Top of Data provided

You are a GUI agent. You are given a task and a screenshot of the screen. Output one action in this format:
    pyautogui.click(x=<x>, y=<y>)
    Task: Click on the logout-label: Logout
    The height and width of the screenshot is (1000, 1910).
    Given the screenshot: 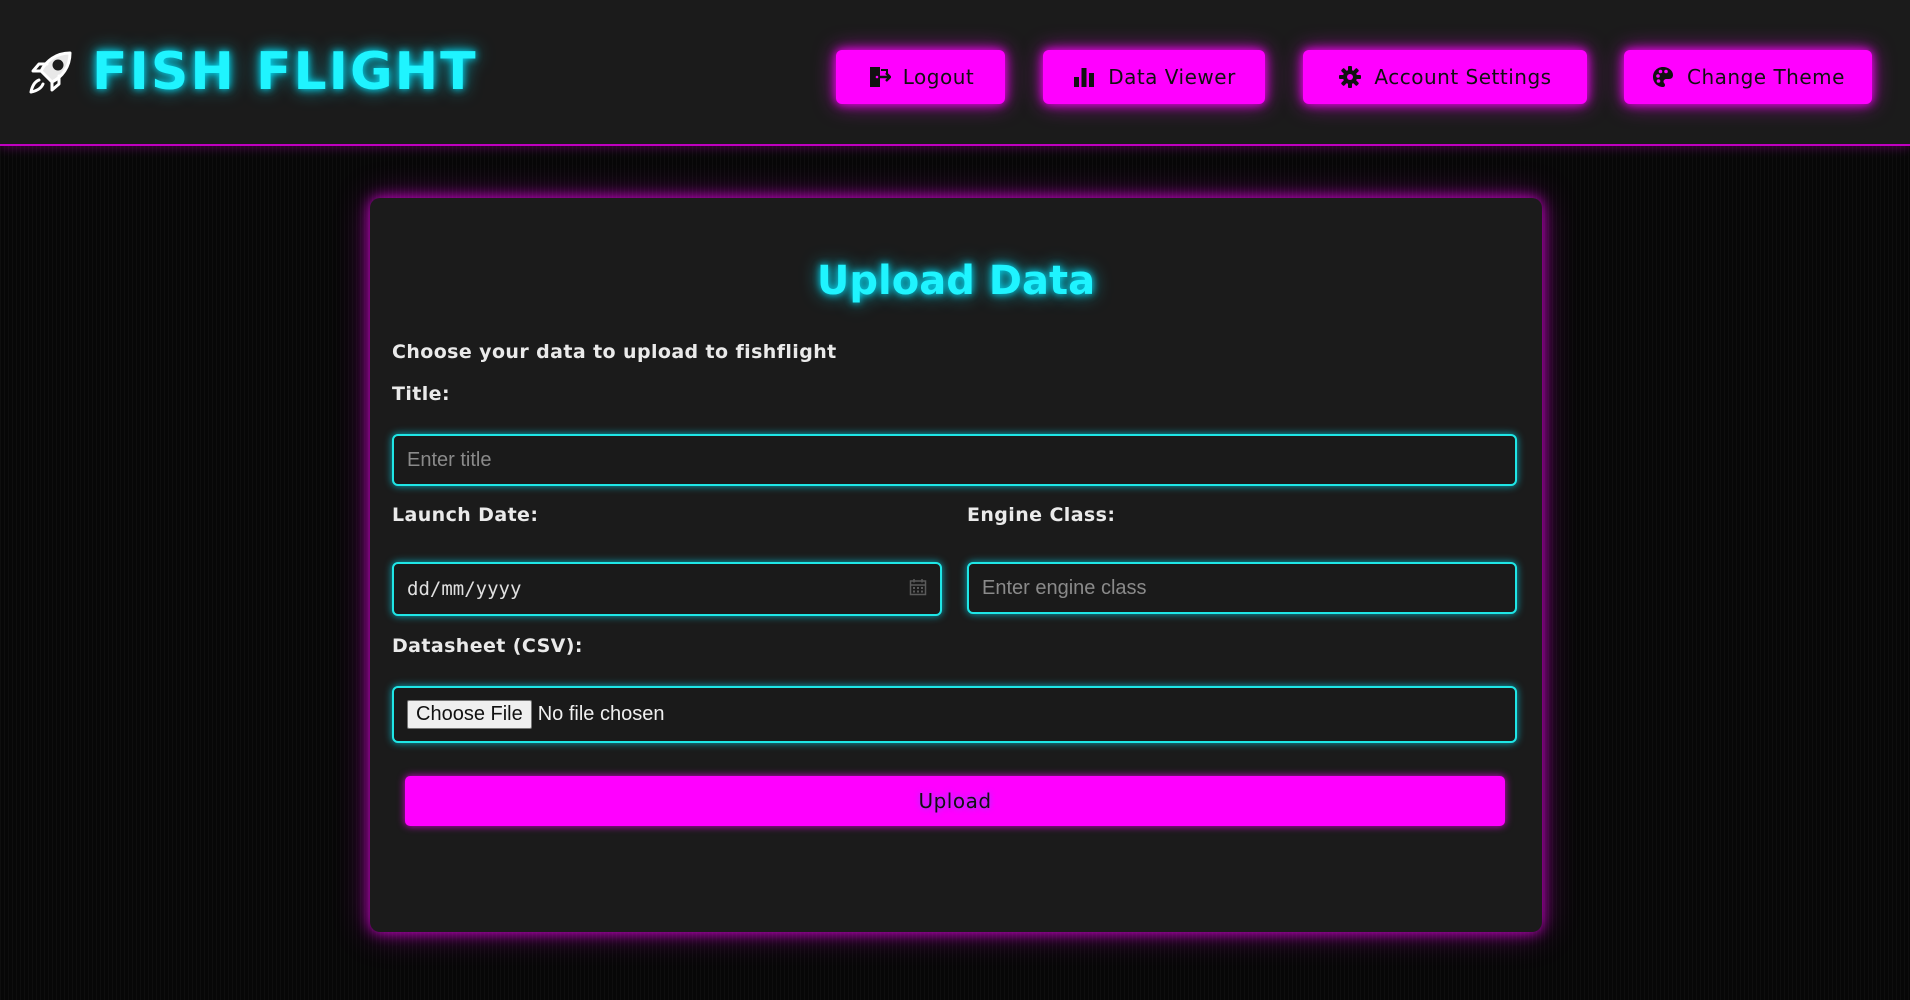 What is the action you would take?
    pyautogui.click(x=938, y=77)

Bottom of Data provided

- _What is expected_: Reproduce the records from their start through the line containing "The height and", swapping "GUI agent" for "desktop agent" and leaving everything else unchanged.

- _Output below_:
You are a desktop agent. You are given a task and a screenshot of the screen. Output one action in this format:
    pyautogui.click(x=<x>, y=<y>)
    Task: Click on the logout-label: Logout
    The height and width of the screenshot is (1000, 1910).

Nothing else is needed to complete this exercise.